● **Aufgabe 1**:
Beantworte die folgenden Fragen zum Text über Guido Suters Unfall.
(a) Wen bat Suter etwa 15 Minuten nach dem Crash, ihn ins Bein zu klemmen?
(b) Wann erlangte Suter sein volles Bewusstsein wieder?
(c) Welche Wirbel gingen beim Sturz in Savognin kaputt?
● **Aufgabe 2**:
Entscheide für jede Aussage, ob sie mit dem Text über Guido Suters Unfall übereinstimmt, und belege dein Ja oder Nein mit einem wörtlichen Zitat.
(a) Karl Frehsner machte Suter beim Besuch im Spital Mut.
(b) Suter verließ Nottwil zu Fuß.
(c) Suter ist inzwischen nicht mehr auf die Kinnsteuerung angewiesen.
● **Aufgabe 3**:
Führe den Text über Guido Suters Unfall nach seinem letzten Satz weiter.

● **Ausgangstext**:
++++++++

Suter kann sich nur noch an eine kurze Sequenz, ungefähr 15 Minuten nach dem Crash erinnern. «Ich weiss, dass ich Philipp gebeten habe, dass er mich ins Bein klemmen soll. Weil ich seinen Klemmer nicht gespürt habe, hatte ich sofort den Verdacht, dass ich Tetraplegiker bin. Ich habe deshalb zu meinem Kumpel gesagt, dass er mir auf der Stelle mit den Handschuhen die Nase zuhalten soll, um mich ins Jenseits zu befördern.» Stattdessen hat der gute Jugendfreund den Helikopter bestellt, welcher Guido ins Krankenhaus flog.

Die schreckliche Diagnose

Sein volles Bewusstsein erlangte Suter erst rund sechs Wochen später. «Eine meiner ersten Erinnerungen ist, als mich mein ehemaliger Skiverbands-Cheftrainer Karl Frehsner im Spital besuchte. Karl hat mich in den Zehen gekniffen. Obwohl ich nichts gespürt habe, hat er zu mir in seinem herrlichen Ösi-Slang gesagt: ‹Des kommt scho wieder!› Doch die Ärzte versprühten sehr viel weniger Optimismus.»

Die brutale Diagnose: Die Wirbel C3 und C4 sind beim Sturz in Savognin kaputtgegangen, somit hatte Suter in den ersten vier Monaten nach dem Unfall von der Schulter abwärts kein Gefühl. Den Rollstuhl konnte er lange nur mit einer Kinnsteuerung bedienen. Dennoch legte er kurz nach der Einweisung ins Paraplegiker-Zentrum in Nottwil LU eine erstaunliche Zuversicht an den Tag: «Ich war fest davon überzeugt, dass ich Nottwil zu Fuss verlassen würde.» Dieses Ziel hat Suter trotz einer enormen Willenskraft verfehlt. «Aber immerhin kann ich mittlerweile mein linkes Bein ganz leicht bewegen. Und im rechten Arm habe ich genügend Gefühl, um den Schalter des Rollstuhls und die Maus des Computers bewegen zu können. Somit bin ich wenigstens nicht mehr auf diese mühsame Kinnsteuerung angewiesen.»

++++++++

● **Bereitgestelltes Material**:
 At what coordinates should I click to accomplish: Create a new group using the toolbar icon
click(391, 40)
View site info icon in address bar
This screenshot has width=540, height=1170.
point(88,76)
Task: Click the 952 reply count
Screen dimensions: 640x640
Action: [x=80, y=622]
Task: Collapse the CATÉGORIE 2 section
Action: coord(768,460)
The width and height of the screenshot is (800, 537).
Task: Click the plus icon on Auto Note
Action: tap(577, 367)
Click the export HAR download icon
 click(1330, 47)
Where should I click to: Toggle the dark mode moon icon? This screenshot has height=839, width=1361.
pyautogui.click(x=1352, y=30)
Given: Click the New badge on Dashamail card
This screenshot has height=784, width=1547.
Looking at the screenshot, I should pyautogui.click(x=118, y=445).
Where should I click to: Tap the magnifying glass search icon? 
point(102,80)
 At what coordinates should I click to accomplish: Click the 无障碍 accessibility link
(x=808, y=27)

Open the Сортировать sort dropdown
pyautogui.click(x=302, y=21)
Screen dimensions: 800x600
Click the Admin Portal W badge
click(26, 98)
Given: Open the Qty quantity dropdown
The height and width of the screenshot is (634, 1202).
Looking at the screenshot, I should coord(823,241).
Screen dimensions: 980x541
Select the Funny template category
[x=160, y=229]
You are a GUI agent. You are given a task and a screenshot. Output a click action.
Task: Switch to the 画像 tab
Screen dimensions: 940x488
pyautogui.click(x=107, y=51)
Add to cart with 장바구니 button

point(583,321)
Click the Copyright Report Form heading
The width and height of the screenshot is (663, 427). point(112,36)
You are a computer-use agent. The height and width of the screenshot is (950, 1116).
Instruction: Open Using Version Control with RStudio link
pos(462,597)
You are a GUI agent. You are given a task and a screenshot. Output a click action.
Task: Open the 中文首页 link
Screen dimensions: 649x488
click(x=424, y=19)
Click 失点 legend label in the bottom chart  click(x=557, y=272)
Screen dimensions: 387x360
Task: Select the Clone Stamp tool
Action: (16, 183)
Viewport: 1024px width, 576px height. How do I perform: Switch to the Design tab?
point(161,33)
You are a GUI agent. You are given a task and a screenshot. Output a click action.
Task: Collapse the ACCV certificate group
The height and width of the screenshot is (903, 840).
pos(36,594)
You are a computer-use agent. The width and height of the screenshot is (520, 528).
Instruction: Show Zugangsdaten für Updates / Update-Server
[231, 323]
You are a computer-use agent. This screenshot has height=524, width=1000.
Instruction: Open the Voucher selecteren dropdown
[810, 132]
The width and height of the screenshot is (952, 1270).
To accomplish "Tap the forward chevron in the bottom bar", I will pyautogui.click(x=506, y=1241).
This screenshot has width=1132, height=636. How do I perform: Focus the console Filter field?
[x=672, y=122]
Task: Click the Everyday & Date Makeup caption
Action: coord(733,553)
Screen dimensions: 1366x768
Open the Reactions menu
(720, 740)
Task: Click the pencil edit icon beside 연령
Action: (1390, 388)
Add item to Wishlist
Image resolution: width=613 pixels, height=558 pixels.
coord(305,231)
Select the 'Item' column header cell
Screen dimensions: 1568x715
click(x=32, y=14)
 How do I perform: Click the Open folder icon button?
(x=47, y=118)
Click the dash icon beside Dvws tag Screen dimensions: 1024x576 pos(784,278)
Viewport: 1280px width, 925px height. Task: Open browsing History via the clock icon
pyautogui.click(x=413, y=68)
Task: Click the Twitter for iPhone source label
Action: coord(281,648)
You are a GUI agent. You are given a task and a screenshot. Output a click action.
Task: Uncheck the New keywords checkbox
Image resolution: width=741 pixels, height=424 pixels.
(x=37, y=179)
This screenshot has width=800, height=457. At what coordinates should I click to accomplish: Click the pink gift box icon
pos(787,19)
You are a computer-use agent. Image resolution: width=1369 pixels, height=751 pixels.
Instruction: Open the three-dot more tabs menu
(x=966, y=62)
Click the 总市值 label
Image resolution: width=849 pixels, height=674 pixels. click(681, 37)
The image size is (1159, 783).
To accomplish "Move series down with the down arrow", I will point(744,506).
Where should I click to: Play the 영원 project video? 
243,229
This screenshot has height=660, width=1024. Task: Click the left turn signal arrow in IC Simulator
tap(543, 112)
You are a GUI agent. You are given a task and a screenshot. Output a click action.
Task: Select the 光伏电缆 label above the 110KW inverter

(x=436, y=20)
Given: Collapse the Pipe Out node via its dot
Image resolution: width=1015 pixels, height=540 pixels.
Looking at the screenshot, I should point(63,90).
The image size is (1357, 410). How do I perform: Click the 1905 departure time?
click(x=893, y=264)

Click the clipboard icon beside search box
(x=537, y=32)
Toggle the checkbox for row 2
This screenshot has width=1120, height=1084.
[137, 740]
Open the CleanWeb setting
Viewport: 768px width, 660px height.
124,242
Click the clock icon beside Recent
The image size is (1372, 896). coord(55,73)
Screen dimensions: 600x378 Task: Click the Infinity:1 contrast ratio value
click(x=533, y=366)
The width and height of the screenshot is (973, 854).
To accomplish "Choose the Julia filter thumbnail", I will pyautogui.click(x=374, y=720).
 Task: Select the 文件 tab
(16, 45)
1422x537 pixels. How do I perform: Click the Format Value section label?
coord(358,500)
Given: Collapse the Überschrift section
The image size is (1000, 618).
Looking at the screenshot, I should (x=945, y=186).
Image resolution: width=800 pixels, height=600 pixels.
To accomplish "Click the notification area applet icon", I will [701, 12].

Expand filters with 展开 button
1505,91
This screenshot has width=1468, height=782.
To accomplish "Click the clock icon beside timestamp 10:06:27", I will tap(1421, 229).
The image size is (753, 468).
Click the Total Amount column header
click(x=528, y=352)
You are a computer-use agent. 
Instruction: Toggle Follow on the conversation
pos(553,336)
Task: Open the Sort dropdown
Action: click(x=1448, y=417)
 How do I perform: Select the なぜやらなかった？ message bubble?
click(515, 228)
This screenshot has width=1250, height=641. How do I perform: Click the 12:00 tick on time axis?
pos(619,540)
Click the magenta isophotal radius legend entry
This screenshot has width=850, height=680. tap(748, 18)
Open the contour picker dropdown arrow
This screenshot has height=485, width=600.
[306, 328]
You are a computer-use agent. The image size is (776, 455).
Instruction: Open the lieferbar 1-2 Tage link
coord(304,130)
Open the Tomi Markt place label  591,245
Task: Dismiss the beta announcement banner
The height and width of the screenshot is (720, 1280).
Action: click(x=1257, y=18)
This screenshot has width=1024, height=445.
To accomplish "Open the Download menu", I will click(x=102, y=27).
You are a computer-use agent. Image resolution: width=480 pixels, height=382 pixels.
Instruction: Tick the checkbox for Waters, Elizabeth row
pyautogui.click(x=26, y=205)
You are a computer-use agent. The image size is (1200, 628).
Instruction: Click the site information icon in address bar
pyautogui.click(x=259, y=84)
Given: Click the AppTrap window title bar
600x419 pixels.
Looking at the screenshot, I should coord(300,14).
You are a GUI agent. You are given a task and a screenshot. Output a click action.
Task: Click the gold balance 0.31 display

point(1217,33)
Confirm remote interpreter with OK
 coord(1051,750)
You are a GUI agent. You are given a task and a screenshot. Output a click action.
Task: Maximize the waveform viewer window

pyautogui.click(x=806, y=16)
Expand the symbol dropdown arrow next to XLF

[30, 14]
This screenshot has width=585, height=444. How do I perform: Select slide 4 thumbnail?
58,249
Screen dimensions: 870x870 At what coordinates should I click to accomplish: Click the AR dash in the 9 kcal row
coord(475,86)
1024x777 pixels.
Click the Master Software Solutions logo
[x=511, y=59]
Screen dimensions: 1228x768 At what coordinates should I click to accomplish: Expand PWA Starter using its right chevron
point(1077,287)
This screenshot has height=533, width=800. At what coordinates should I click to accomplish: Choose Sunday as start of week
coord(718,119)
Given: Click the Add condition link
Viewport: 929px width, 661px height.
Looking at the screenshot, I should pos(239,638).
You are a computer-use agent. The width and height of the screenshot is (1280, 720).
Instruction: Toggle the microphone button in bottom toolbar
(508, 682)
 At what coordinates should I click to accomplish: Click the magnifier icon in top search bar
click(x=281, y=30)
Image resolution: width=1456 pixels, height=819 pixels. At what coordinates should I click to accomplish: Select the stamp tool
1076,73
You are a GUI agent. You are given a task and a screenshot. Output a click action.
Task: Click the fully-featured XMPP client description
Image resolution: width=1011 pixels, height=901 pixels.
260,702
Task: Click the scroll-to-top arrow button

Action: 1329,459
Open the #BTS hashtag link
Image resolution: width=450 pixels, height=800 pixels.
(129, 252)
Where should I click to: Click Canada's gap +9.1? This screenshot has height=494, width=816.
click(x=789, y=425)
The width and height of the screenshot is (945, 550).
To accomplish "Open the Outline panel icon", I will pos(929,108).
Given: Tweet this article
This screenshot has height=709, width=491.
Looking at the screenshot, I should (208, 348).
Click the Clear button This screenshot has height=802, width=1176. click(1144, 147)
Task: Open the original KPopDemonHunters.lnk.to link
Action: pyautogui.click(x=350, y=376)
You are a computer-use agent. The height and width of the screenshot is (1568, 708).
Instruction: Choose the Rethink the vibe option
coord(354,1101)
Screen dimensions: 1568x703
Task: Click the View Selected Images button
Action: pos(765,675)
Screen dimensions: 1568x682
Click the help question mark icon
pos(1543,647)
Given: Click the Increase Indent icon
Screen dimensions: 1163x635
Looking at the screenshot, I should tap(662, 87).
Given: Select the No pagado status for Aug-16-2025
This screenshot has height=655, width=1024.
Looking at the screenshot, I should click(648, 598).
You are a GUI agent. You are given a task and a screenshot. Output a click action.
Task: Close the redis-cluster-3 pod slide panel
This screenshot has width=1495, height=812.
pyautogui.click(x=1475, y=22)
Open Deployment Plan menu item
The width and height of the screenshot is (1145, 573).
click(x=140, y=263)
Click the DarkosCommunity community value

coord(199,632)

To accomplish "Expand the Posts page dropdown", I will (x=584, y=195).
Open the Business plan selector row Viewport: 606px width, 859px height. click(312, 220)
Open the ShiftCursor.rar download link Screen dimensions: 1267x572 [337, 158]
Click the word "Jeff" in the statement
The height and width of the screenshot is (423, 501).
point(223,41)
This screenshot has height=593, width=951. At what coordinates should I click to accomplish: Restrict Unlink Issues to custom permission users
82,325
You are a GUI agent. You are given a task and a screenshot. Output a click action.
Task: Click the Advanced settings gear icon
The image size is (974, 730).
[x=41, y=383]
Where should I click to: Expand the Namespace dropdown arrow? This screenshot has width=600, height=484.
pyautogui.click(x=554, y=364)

++++++++

● **Endgültige Antwort 1**:
(a) Philipp
(b) Rund sechs Wochen später
(c) Die Wirbel C3 und C4

● **Endgültige Antwort 2**:
(a) Ja: „Obwohl ich nichts gespürt habe, hat er zu mir in seinem herrlichen Ösi-Slang gesagt: ‹Des kommt scho wieder!›“
(b) Nein: „Dieses Ziel hat Suter trotz einer enormen Willenskraft verfehlt.“
(c) Ja: „Somit bin ich wenigstens nicht mehr auf diese mühsame Kinnsteuerung angewiesen.“

● **Endgültige Antwort 3**:
Gedanken an den Freitod

Seit dem letzten Jahr lebt Suter in einer Wohnung in Bubikon ZH, wo er von Sonntag bis Donnerstag vom gebürtigen Eritreer Daniel gepflegt wird. «Ich habe Dani angestellt, weil er einer der besten Pfleger war, den ich in Nottwil kennengelernt habe. Er macht einen sensationellen Job», lobt der Patient. An Daniels Freitagen wird Guido von seinen Familienmitgliedern und Freunden betreut. «Aus der Ski-Familie erhalte ich regelmässig von Michi Bont, Marc Gini und Marc Berthod Hilfe, auch meine Ex-Freundin Aita Camastral schaut gelegentlich bei mir vorbei.»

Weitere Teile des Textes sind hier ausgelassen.